In the US, a mill levy starts with a property assessment. A specially-trained appraiser called a property assessor goes to a piece of property and determines its value based on several factors. Since many of these factors end up being very subjective to the opinion of the assessor, it is often possible to have a piece of property reassessed if the owner feels the original assessment is unfair.

In nearly every case, the assessment is made of two factors: the value of the property and the value of the buildings on the property. These two factors are the basis of what will become the mill levy. In some states, or in some very special cases, the value of the personal property on land is included as a third factor, but this is much less common than it was in the past.
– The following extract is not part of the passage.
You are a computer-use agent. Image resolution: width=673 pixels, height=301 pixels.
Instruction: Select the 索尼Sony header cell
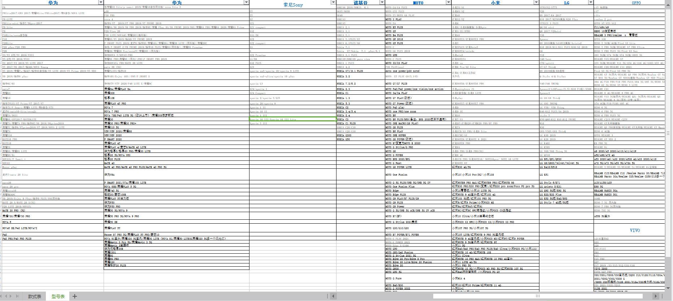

The value of the land is generally determined by the value of the plots around it. When one landowner sells a piece of land, the value of the surrounding land parcels will often go up or down in relation to his sale. As one owner improves the land, it increases in value; if another owner lets his land fall into disrepair, this will lower the surrounding values. Other considerations like position, access to utilities and the contained natural resources also influence the final land value.

The property value is based on the cost taken to build, maintain and eventually replace the existing structures on the property. This portion of the assessment is also heavily influenced by the environment the structures maintain. When structures look onto less appealing sights like a graveyard or a factory, the value goes down. When they look at nicer buildings or a clear lake, the value goes up. Both aspects of the assessment have several areas where individual tastes may influence the final judgment.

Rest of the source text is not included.